Un gesuita argentino studia nuovi modi per comunicare con E.T.
Padre José Gabriel Funes, ex direttore della Specola vaticana, pubblicherà i risultati di una ricerca sulla rivista di Astrobiologia di Cambridge. Proponendo un nuovo metodo di lavoro per contattare le civiltà extraterrestri
Un nuovo modo per cercare di comunicare con gli alieni. Lo ha studiato padre José Gabriel Funes, astronomo argentino, gesuita, e fino al 2015, direttore della Specola vaticana, l’Osservatorio astronomico della Santa Sede. Non è uno scherzo, ma una ricerca serissima. I risultati saranno pubblicati nel numero di ottobre 2020 della rivista di Astrobiologia dell’Universita’ di Cambridge.
Funes e gli altri due autori dello studio (Lares e Gramayo) sono giunti alla conclusione che il modo migliore per contattare una civiltà extraterrestre sarebbe quello di cambiare i programmi SETI (Search for Extra-Terrestrial Intelligence, il primo è stato lanciato dalla Nasa negli anni ’70). Funes e i suoi coautori propongono di non affidarsi più nella ricerca all’equazione di Drake (introdotta nel 1961) ma al metodo matematico casuale “Monte Carlo” che riesce a stimare la probabilità di contatti casuali tra civiltà extraterrestri nella nostra galassia. In questa prospettiva, il fattore tempo è la chiave di tutto, perché i messaggi sottostanno alla legge di Einstein: la velocità massima che può esistere ha un limite: la velocità della luce. Niente può andare più veloce.

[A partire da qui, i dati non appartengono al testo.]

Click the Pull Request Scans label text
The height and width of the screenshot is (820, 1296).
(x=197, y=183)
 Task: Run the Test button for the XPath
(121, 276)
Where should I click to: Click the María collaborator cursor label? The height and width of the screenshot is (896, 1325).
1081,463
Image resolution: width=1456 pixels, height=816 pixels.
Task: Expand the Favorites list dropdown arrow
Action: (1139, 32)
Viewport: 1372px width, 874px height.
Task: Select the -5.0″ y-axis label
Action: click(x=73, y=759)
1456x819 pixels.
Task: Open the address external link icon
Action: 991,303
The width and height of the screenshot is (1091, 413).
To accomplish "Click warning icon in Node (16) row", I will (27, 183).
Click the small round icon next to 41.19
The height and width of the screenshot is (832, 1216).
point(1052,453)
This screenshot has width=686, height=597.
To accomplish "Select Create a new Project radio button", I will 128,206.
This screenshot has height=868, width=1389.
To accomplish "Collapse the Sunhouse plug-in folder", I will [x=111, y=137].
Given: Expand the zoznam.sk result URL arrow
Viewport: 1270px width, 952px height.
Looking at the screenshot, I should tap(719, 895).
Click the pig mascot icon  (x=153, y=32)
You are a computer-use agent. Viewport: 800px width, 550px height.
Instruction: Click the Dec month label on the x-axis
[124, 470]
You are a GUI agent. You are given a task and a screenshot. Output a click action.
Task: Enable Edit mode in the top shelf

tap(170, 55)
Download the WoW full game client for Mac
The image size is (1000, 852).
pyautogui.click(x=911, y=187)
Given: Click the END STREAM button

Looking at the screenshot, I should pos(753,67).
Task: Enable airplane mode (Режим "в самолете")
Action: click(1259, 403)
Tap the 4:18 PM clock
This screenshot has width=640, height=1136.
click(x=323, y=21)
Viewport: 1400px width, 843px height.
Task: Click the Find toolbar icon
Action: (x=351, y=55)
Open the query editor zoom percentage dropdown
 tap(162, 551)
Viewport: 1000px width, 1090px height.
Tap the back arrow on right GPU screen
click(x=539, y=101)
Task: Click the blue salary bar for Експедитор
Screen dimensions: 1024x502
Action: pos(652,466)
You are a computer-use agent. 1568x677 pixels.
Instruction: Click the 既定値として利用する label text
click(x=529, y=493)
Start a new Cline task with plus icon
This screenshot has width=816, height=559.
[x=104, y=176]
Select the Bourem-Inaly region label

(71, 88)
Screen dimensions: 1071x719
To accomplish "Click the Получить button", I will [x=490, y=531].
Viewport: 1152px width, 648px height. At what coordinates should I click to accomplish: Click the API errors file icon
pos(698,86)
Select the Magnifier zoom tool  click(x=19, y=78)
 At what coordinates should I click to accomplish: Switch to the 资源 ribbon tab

Ad esempio, un messaggio da una civiltà che fosse a 500 anni luce dalla Terra avrebbe bisogno di una civiltà della durata di mille anni per avere un primo scambio di segnali. Mezzo millennio per raggiungerci e, ammesso e non concesso che potessimo rispondere istantaneamente, un altro mezzo millennio perché possano ascoltare la nostra risposta. In base alla nuova simulazione matematica, uno dei risultati raggiunti è che il momento di maggiore probabilità di ricevere un segnale è il momento in cui il ricevitore è collegato. Purtroppo “il breve intervallo tra l’ascesa e la caduta delle civiltà, rispetto all’estensione della nostra Galassia, è un limite fondamentale per il numero di contatti” possibili.
Esiste la vita extraterrestre? Come direttore dell’Osservatorio Vaticano, Funes ha già affermato che l’esistenza della vita extraterrestre è una teoria scientifica che merita di essere presa in considerazione. Questa è stata una delle conclusioni di un convegno 2009 della Pontificia Accademia delle Scienze della Santa Sede.
Anche il suo successore, tuttora in carica il fratello gesuita Guy Consolmagno, un americano che passa gran parte del tempo presso un’osservatorio astronomico della Santa Sede in Arizona (quello di Castel Gandolfo a scopo di ricerca avanzata è ormai quasi inservibile, a causa dell’inquinamento luminoso della Capitale), ha fatto intendere di credere a E.T. e che E.T. potenzialmente potrebbe essere battezzato, diventando cristiano e ha pubblicamente dichiarato che Papa Francesco si è interessato all’astrofisica e a un meteorite caduto in Argentina.
Del resto i gesuiti sono all’avanguardia della ricerca astronomica già dal Seicento (la collezione storica è ancora conservata presso il Liceo Visconti di Roma, Sede del Collegio Romano, sul retro della Chiesa di Sant’Ignazio). La nuova ricerca di Funes, dando così tanta importanza al fattore tempo, e considerate le enormi dimensioni della Via Lattea, sottolinea però che la durata della vita di una civiltà intelligente si rivela una grandezza troppo limitata per affrontare il viaggio del nostro “messaggio” e della sua risposta. Ma adesso, con il nuovo metodo matematico, abbiamo qualche chance in più.